[Opening Given information section]

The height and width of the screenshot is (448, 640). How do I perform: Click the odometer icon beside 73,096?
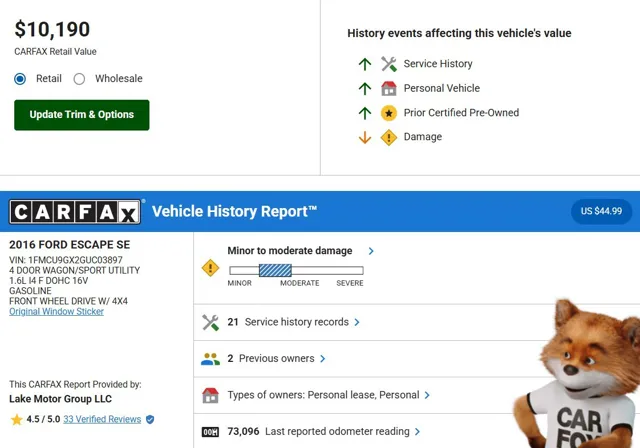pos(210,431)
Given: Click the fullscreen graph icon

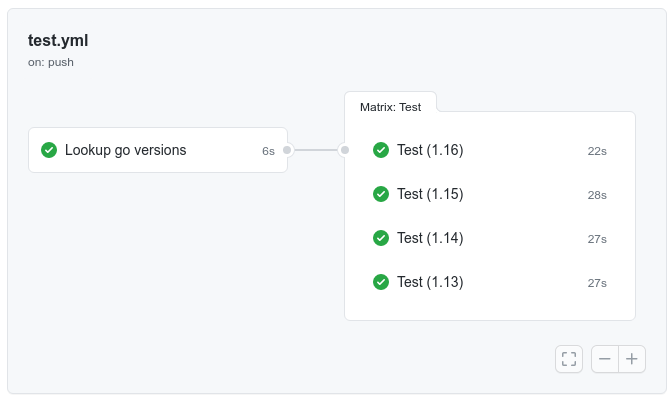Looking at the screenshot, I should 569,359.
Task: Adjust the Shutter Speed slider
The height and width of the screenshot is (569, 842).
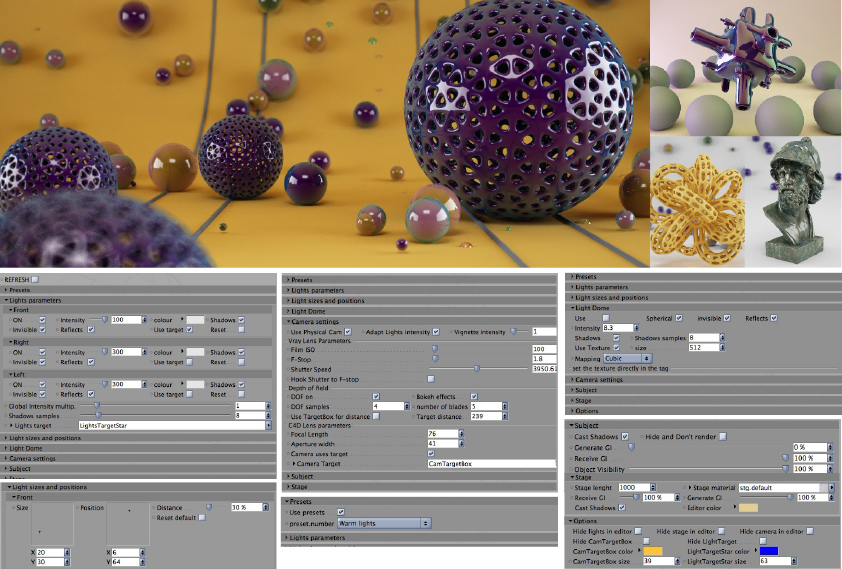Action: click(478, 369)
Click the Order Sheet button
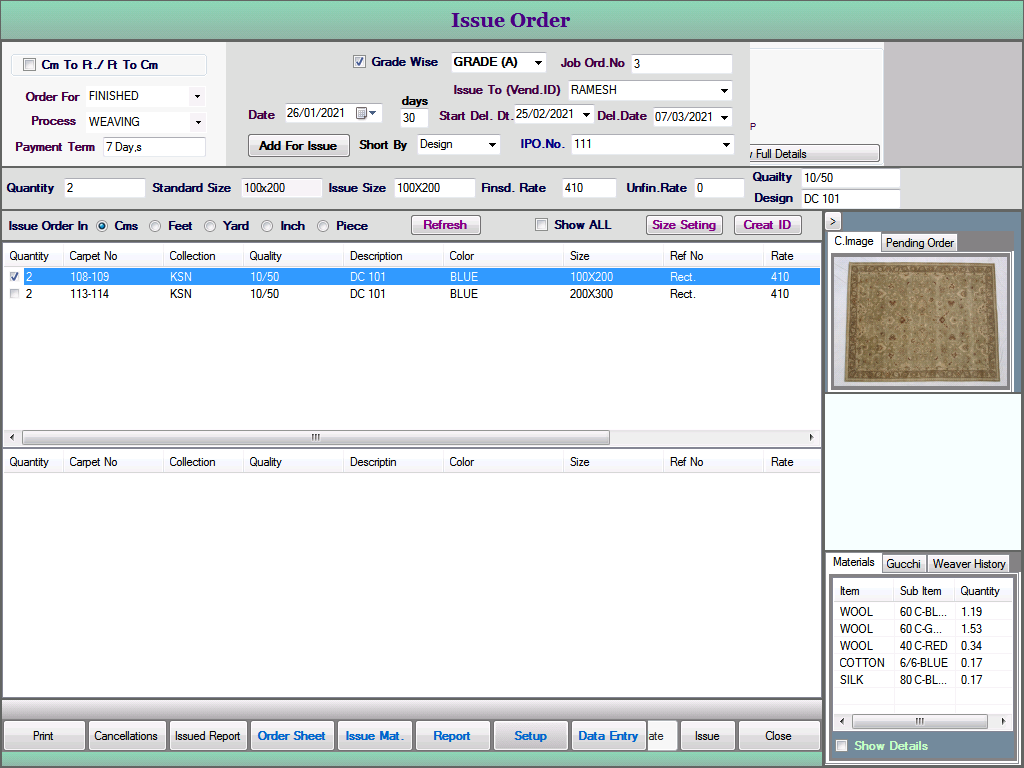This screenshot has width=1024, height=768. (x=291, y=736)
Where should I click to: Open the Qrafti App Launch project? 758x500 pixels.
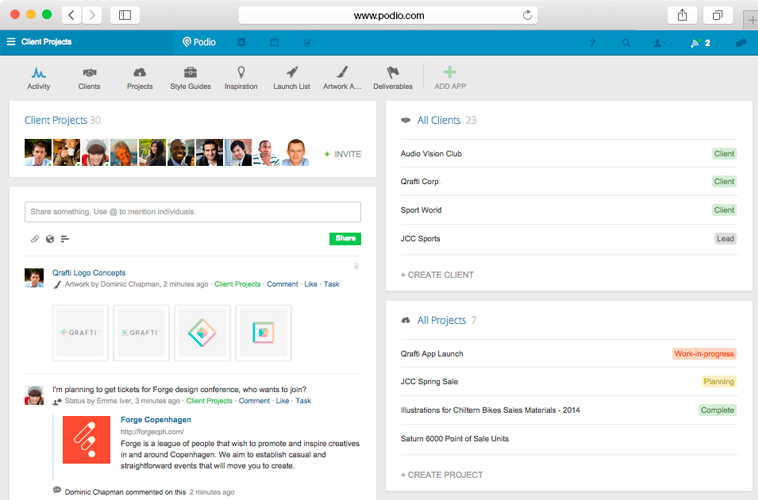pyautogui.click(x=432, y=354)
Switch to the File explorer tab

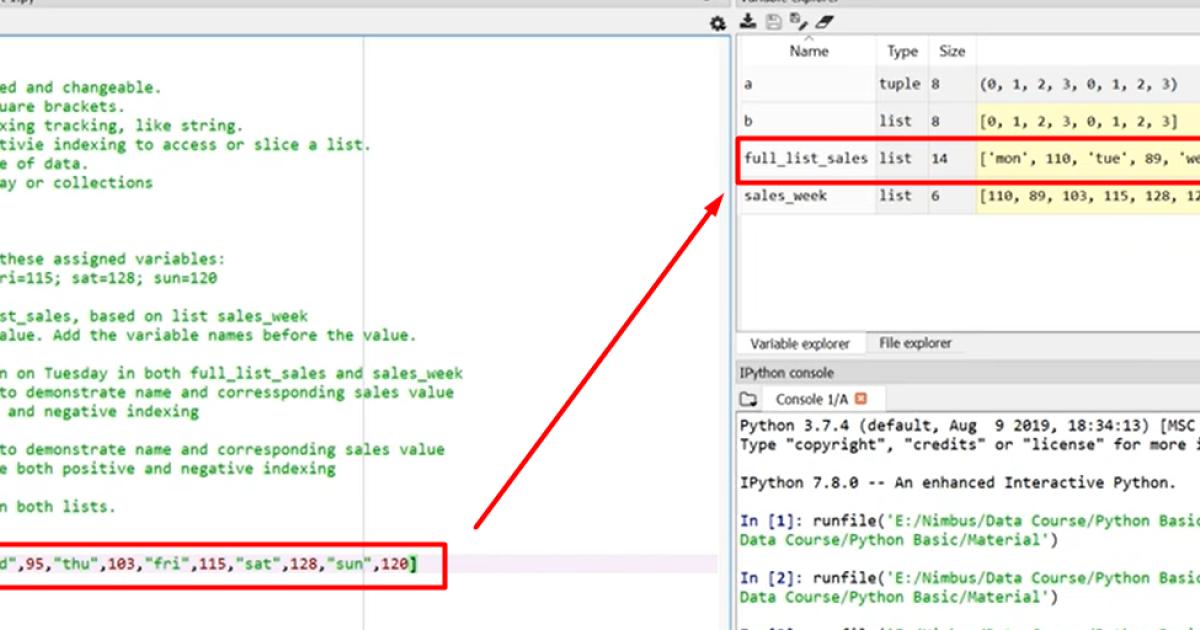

[Closing Given information section]

Task:
Only the text of the records above is to be reproduced, exactly as given; the pictures are dropped.

Output of the exercise:
The height and width of the screenshot is (448, 640). How do I perform: Click the odometer icon beside 73,096?
pos(210,431)
Given: Click the fullscreen graph icon

Looking at the screenshot, I should 569,359.
Task: Adjust the Shutter Speed slider
The height and width of the screenshot is (569, 842).
Action: click(478, 369)
Click the Order Sheet button
This screenshot has width=1024, height=768. (x=291, y=736)
Where should I click to: Open the Qrafti App Launch project? 758x500 pixels.
pyautogui.click(x=432, y=354)
Switch to the File explorer tab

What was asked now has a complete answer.